● TASK PROMPT
Restate word for word the lines from the one bearing "Open 高等职业教育质量年度报告 hot topic link" through the end of the entries below, and leave every picture out.

● PROVIDED INFORMATION
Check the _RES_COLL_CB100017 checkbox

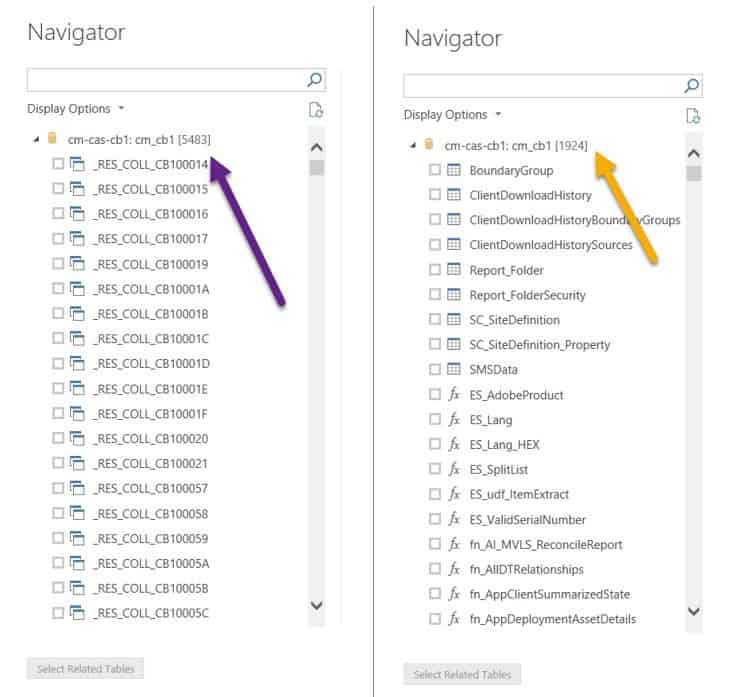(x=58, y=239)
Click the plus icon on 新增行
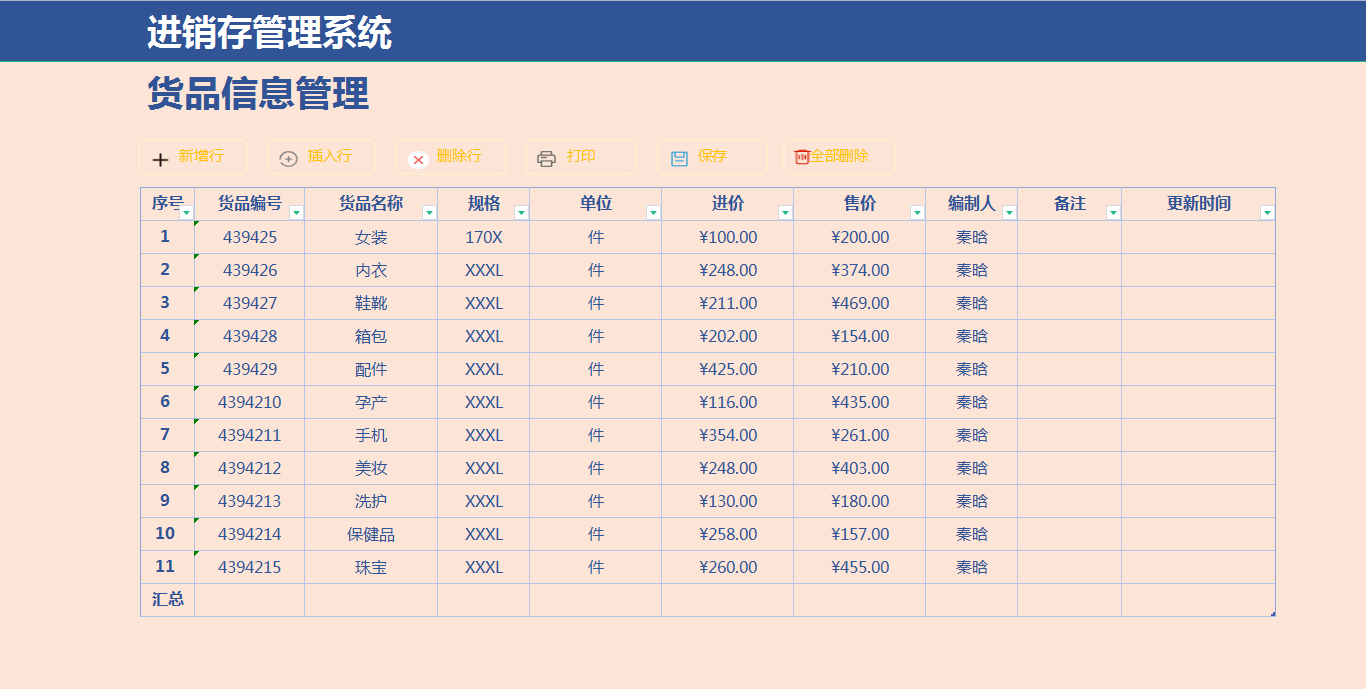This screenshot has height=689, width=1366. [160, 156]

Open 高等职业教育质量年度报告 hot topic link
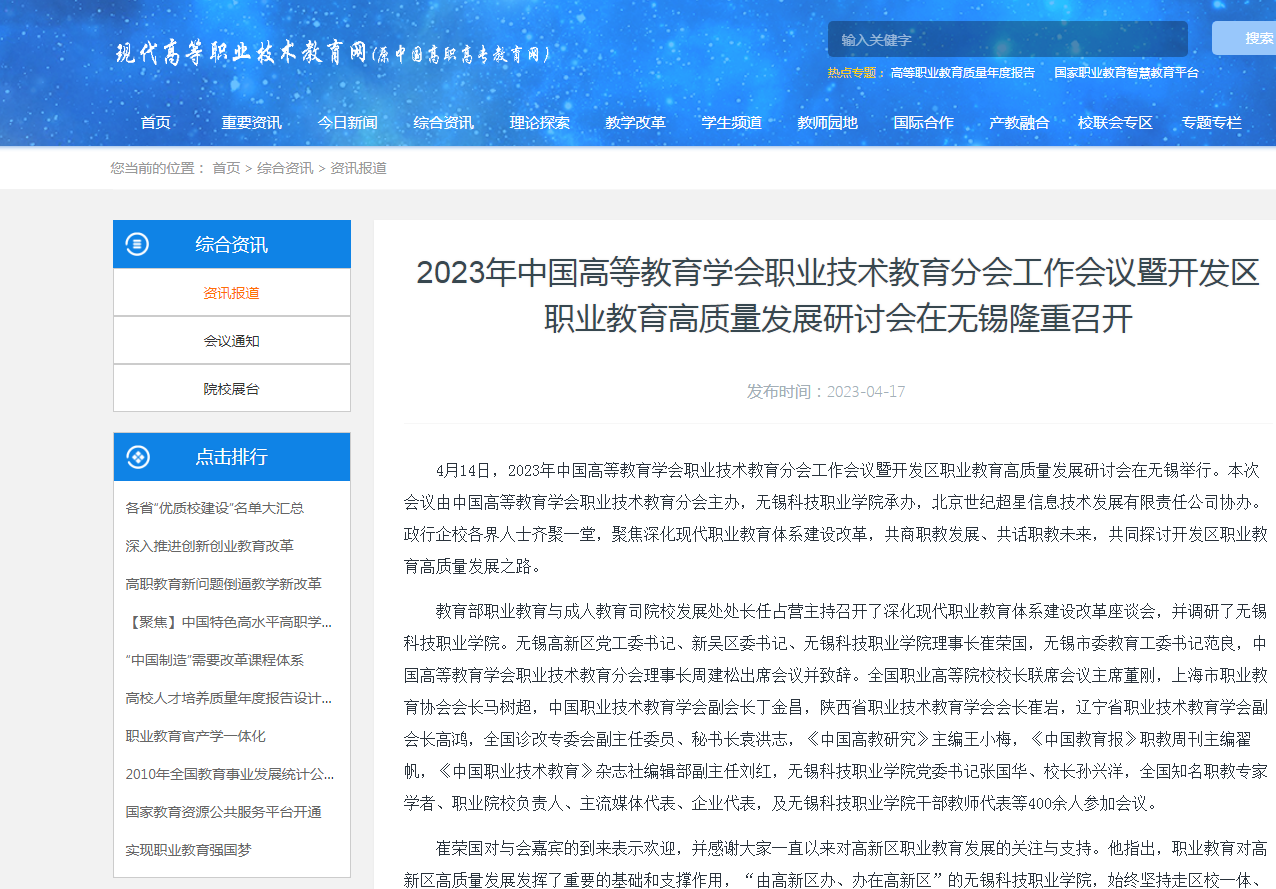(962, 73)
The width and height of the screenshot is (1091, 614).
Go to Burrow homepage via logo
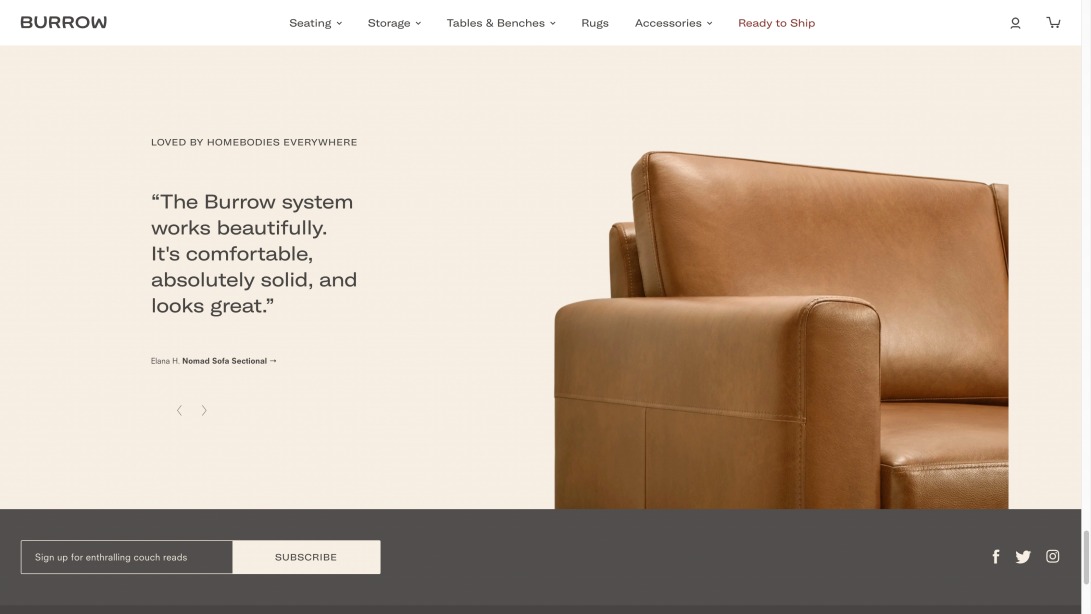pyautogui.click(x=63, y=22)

● SOLVED EXERCISE
Open 高等职业教育质量年度报告 hot topic link
(962, 73)
The width and height of the screenshot is (1091, 614).
Go to Burrow homepage via logo
pyautogui.click(x=63, y=22)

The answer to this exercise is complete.